» TASK
Quote exactly the lines from the one with "Image resolution: width=1397" to the end of the data, both included; omit the pictures.

» DATA RECORDS
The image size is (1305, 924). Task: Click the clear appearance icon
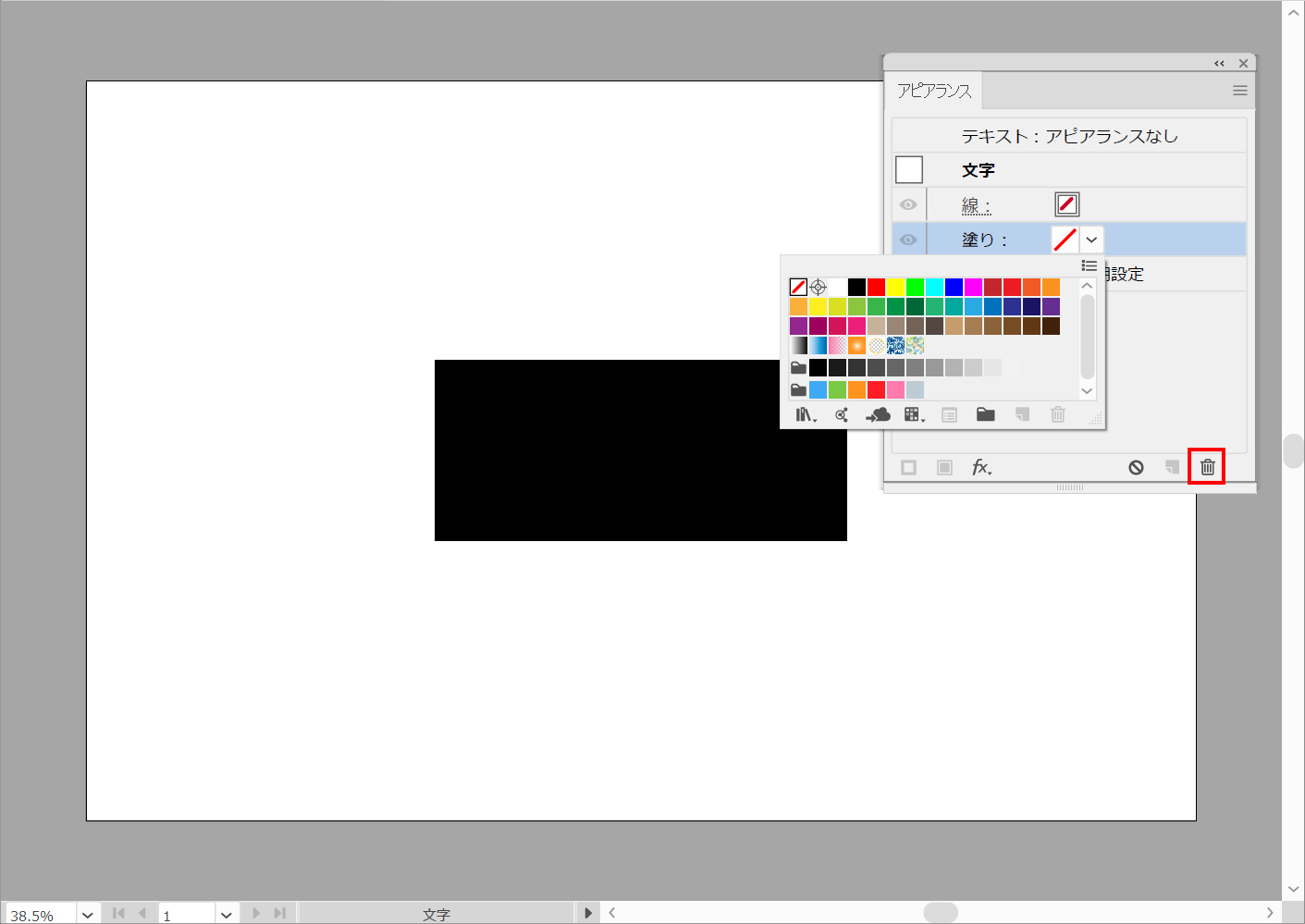1136,467
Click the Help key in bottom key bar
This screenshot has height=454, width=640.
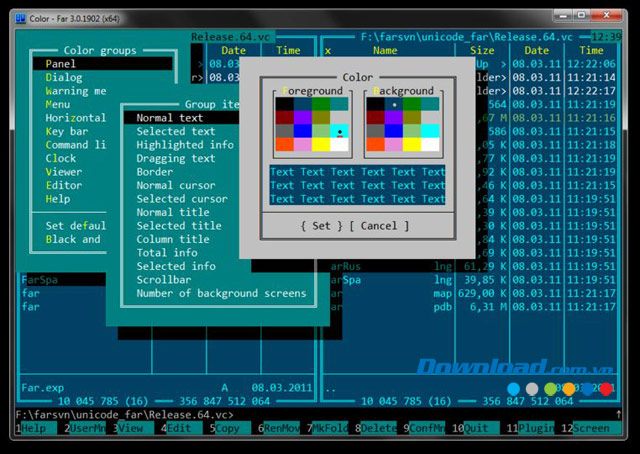[x=33, y=428]
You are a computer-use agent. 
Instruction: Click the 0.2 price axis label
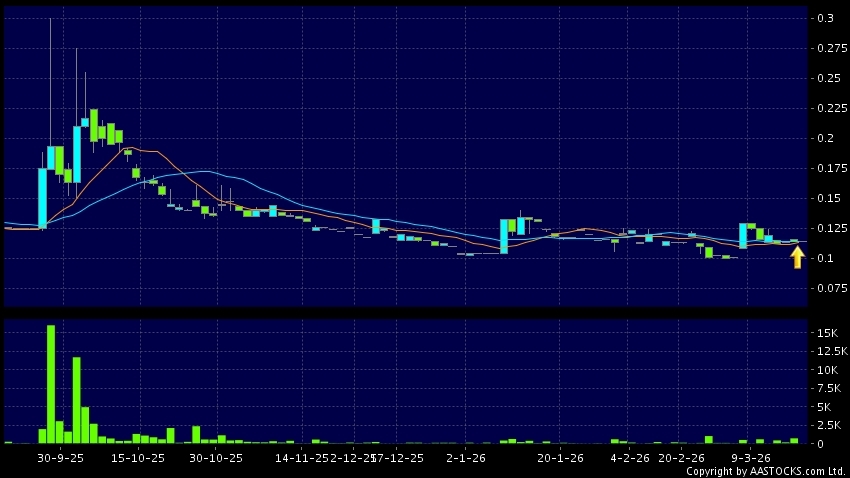(x=825, y=138)
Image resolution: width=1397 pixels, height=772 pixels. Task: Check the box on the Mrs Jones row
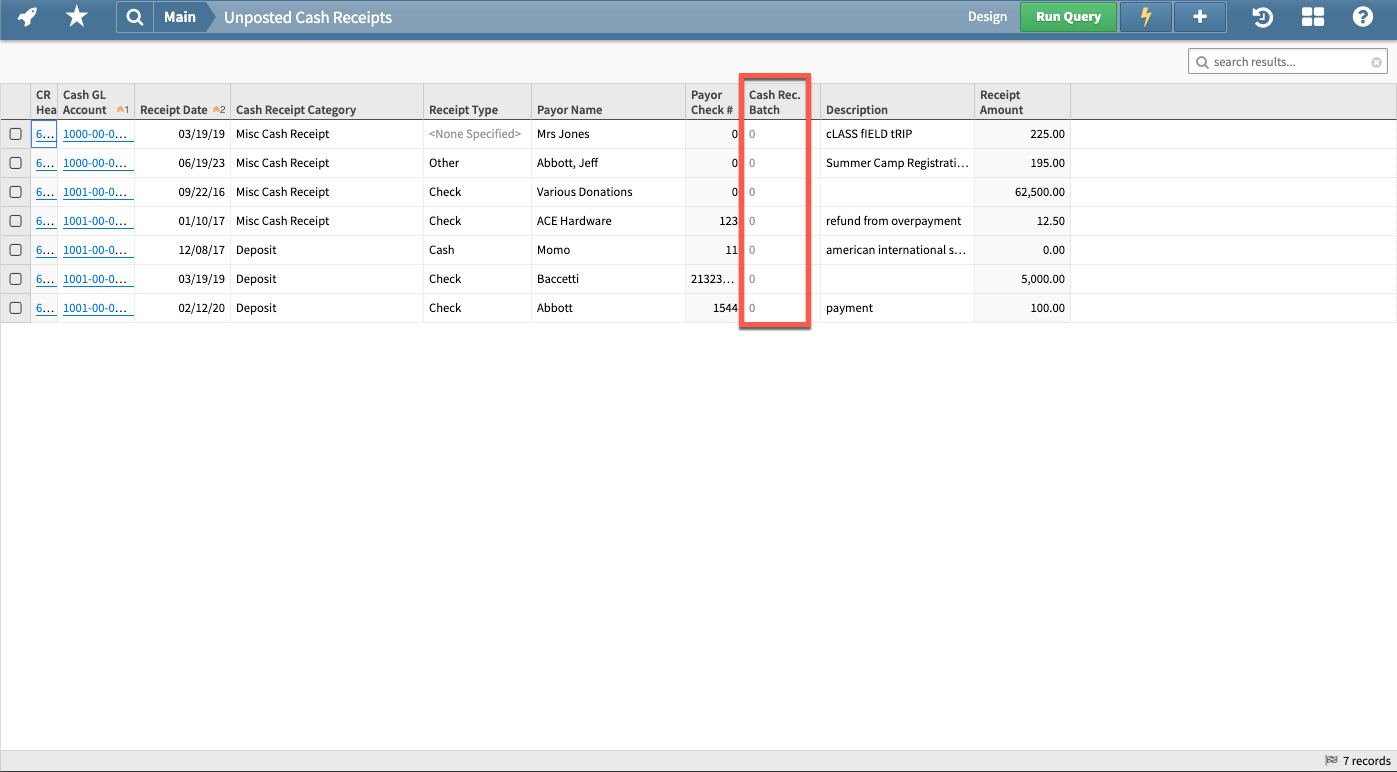tap(15, 133)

» RESPONSE TO THE EXERCISE
Image resolution: width=1397 pixels, height=772 pixels. Task: Check the box on the Mrs Jones row
tap(15, 133)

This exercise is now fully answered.